→ CONSIGNE DONNÉE 1:
Pour chacune des affirmations suivantes, indiquez par oui ou par non si elle concorde avec l'extrait ci-dessous, et citez textuellement les mots de l'extrait qui tranchent. (a) Le lieu décrit s'appelle l'Atelier du Mouvement. (b) Les propriétaires du lieu habitent ailleurs. (c) Les chaises de la salle sont toutes assorties.

→ EXTRAIT:
== == ==
Le bois se mêle au fer, la pierre à
la résine, la brique au bois, et un ciel perce le plafond via des fenêtres de
toit. De vieux projecteurs de cinéma et quelques lampes prêtes à chanter la
pluie dans des bâtons chuchotent aux ombres des secrets de lumière : nous
sommes à l’Atelier du Mouvement, un studio de travail. Mais pas seulement. Les
propriétaires vivent ici et en effet, quelque chose de l’ordre de l’intime flotte
dans l’air dès notre arrivée. Habituellement, il est question dans ce lieu de
danse, de bien-être ou d’expression corporelle avec le mouvement comme point
d’ancrage. Des chaises dépareillées, échappées de brocantes, de vide-greniers ou
même d’écoles de notre enfance, se tournent toutes en direction de ce vaste
plancher surélevé, comme autant de tournesols happés par les rayons chauds du
soleil. Ce matin, l'astre se prénomme Amy Fischer et elle est l’invitée d’un
Réveil Créatif(1).
== == ==
→ CONSIGNE DONNÉE 2:
Reprenez sous forme de liste numérotée les lignes des entrées, en partant de celle qui contient « 北アルプス (255, 859) » et en vous arrêtant après celle qui contient « Cookies (36, 1340) », sans les lignes vides. Laissez les images de côté.
== == ==
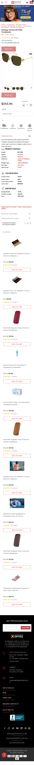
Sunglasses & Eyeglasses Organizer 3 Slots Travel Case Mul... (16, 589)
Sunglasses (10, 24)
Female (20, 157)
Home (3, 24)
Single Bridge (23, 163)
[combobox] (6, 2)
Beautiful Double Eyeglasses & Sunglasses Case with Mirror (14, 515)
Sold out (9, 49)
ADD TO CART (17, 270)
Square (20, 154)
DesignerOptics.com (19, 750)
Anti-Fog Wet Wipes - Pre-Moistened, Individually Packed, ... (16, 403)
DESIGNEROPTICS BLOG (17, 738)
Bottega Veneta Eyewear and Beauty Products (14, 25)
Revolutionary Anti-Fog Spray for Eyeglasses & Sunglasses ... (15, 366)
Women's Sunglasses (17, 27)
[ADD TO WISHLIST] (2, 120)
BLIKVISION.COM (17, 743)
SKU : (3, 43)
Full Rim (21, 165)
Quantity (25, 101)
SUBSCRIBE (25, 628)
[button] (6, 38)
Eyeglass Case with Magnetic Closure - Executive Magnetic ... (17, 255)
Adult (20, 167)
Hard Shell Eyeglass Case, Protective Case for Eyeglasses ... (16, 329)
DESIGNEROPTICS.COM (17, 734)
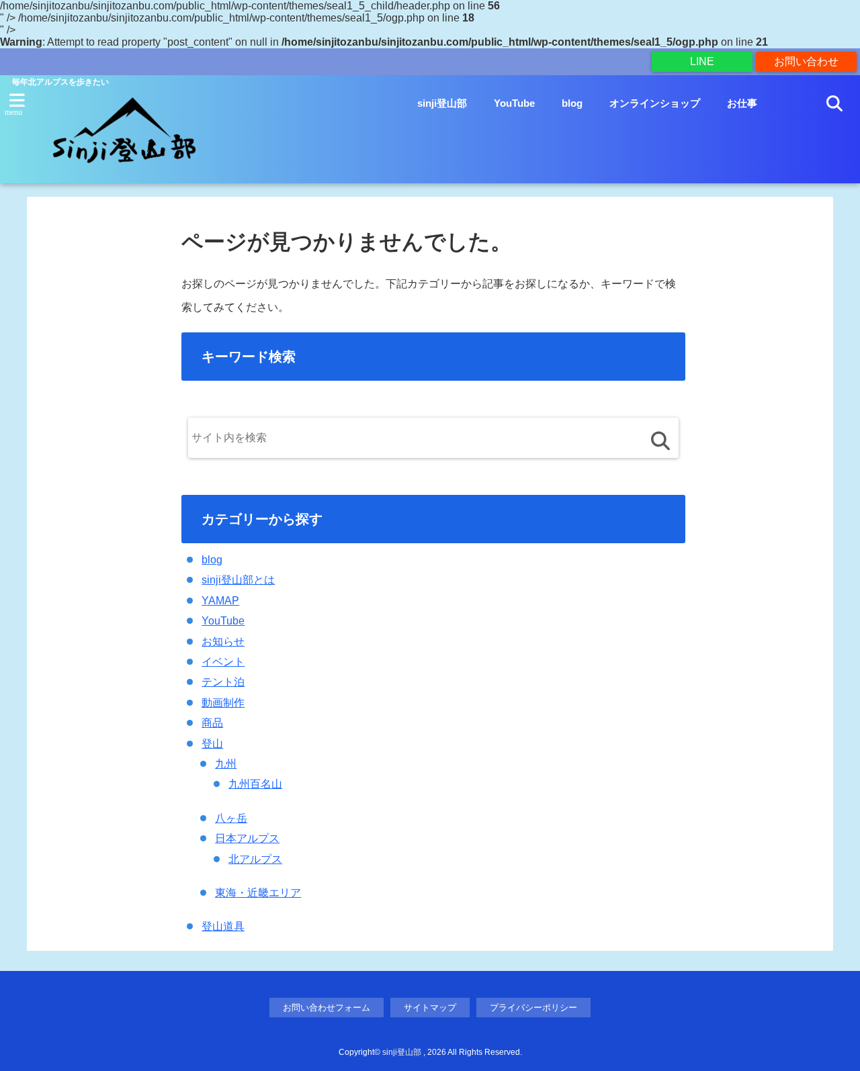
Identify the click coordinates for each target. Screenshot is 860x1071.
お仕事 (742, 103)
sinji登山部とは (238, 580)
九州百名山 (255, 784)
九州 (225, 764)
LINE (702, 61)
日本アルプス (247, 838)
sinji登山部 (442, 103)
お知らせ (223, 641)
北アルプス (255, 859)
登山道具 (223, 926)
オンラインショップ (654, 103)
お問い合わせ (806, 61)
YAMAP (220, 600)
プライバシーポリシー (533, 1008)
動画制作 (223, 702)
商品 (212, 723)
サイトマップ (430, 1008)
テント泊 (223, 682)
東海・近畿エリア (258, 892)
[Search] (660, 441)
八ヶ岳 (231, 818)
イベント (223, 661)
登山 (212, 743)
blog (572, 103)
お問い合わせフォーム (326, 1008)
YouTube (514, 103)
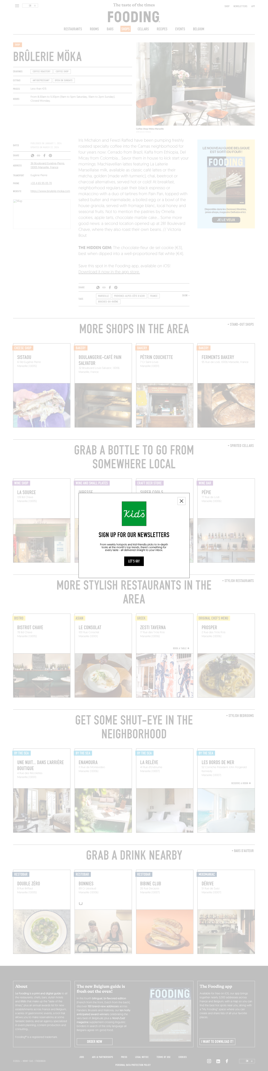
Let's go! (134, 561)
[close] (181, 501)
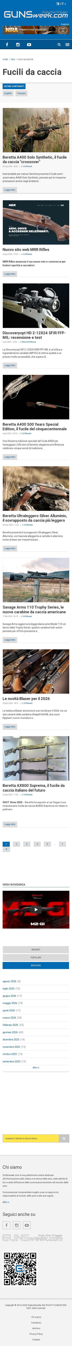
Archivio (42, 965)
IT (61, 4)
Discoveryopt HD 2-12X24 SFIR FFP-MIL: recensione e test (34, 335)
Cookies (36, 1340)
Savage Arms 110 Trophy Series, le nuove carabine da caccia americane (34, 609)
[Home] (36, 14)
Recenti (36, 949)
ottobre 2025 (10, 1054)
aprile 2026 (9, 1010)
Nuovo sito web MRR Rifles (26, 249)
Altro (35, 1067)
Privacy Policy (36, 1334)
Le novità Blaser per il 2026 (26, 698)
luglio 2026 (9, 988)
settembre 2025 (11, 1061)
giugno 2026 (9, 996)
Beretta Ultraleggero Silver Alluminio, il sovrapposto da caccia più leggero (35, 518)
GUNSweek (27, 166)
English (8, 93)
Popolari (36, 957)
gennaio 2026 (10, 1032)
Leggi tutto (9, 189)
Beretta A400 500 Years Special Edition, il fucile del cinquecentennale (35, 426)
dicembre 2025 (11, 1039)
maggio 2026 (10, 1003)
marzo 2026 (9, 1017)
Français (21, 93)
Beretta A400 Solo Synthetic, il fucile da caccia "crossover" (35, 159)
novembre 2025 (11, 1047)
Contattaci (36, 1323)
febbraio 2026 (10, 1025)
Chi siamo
== == ==
→ RÉPONSE COMPLÈTE 1:
(a) Oui : « nous sommes à l’Atelier du Mouvement, un studio de travail ».
(b) Non : « Les propriétaires vivent ici ».
(c) Non : « Des chaises dépareillées ».

→ RÉPONSE COMPLÈTE 2:
1. 北アルプス (255, 859)
2. 登山道具 (223, 926)
3. オンラインショップ (654, 103)
4. お問い合わせ (806, 61)
5. YAMAP (220, 600)
6. プライバシーポリシー (533, 1008)
7. 動画制作 (223, 702)
8. 商品 (212, 723)
9. サイトマップ (430, 1008)
10. テント泊 (223, 682)
11. 東海・近畿エリア (258, 892)
12. [Search] (660, 441)
13. 八ヶ岳 (231, 818)
14. イベント (223, 661)
15. 登山 (212, 743)
16. blog (572, 103)
17. お問い合わせフォーム (326, 1008)
18. YouTube (514, 103)
19. Let's go! (134, 561)
20. [close] (181, 501)
21. Archivio (42, 965)
22. IT (61, 4)
23. Discoveryopt HD 2-12X24 SFIR FFP-MIL: recensione e test (34, 335)
24. Cookies (36, 1340)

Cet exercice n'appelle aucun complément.